How to use Swin and Donut models with Bumblebee?

I am trying to add Swin model to Bumblebee as a first step for adding Donut which uses Swin transformer as an encoder. Mostly I use analogy with existing ViT model (because I couldn’t find any manual how to add model to Bumblebee).

When I try to load the model with Bumblebee.load_model I get an error

08:32:20.344 [debug] Axon finished graph traversal in 0.1ms
Bug Bug ..!!** (Axon.CompileError) exception found when compiling layer Axon.Layers.add/2 named add_3:
                                                                                                                                                                                                            
    ** (ArgumentError) cannot broadcast tensor of dimensions {1, 9216, 256} to {1, 9216, 128}
        (nx 0.7.1) lib/nx/shape.ex:345: Nx.Shape.binary_broadcast/4
        (nx 0.7.1) lib/nx.ex:5407: Nx.devectorized_element_wise_bin_op/4
        (elixir 1.16.0) lib/enum.ex:2528: Enum."-reduce/3-lists^foldl/2-0-"/3
                                                                                                                  
The layer was defined at:
                                                                                                                                                                                                            
    (axon 0.6.1) lib/axon.ex:344: Axon.layer/3
    (bumblebee 0.5.3) lib/bumblebee/layers/transformer.ex:513: Bumblebee.Layers.Transformer.block_impl/4
    (bumblebee 0.5.3) lib/bumblebee/layers/transformer.ex:479: Bumblebee.Layers.Transformer.block/2
    (bumblebee 0.5.3) lib/bumblebee/vision/swin.ex:265: Bumblebee.Vision.Swin.layer/4
    (bumblebee 0.5.3) lib/bumblebee/vision/swin.ex:238: anonymous fn/4 in Bumblebee.Vision.Swin.encoder/3
    (elixir 1.16.0) lib/enum.ex:4391: Enum.reduce_range/5

Obviously I am missing a layer that will make shapes compatible but I cannot find where in the model structure this error happens.
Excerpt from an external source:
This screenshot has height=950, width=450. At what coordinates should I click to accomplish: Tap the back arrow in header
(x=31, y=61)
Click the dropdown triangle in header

Namely if I add IO.inspect parts in the code I get following:

layer_0: {#Axon<
   inputs: %{"pixel_values" => {1, 384, 384, 3}}
   outputs: "encoder.block_4.output_norm"
   nodes: 51
 >,
 #Axon<
   inputs: %{"pixel_values" => {1, 384, 384, 3}}
   outputs: "dropout_1"
   nodes: 32
 >,
 #Axon<
   inputs: %{}
   outputs: "none_0"
   nodes: 1
 >,
 #Axon<
   inputs: %{"pixel_values" => {1, 384, 384, 3}}
   outputs: "custom_0"
   nodes: 25
 >,
 #Axon<
   inputs: %{}
   outputs: "none_0"
   nodes: 1
 >}

which is the structure of the layer but obviously it does not have any information about output dimension of each layer.
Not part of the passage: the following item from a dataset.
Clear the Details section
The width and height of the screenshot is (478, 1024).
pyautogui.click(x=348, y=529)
I tried to attach Axon hook but without success. My guess is that it works after the model has been loaded and due to the above error I cannot use it.
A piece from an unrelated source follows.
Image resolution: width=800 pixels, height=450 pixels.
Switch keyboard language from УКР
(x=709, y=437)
Is there a way I can get output dimension of each step so I can identify where error happened?

Hey @bosko. For the Axon hook you probably used Nx.Defn.Kernel.print_value, which prints the actual value after everything is compiled and actually runs. You can inspect the shape at compilation time using print_expr:

hidden_state
|> Axon.nx(fn x ->
  Nx.Defn.Kernel.print_expr(Nx.shape(x))
  x
end)

In the corresponding hf/transformers Python code you can use print(x.shape) to compare.

That’s exactly what I was looking for. Thanks!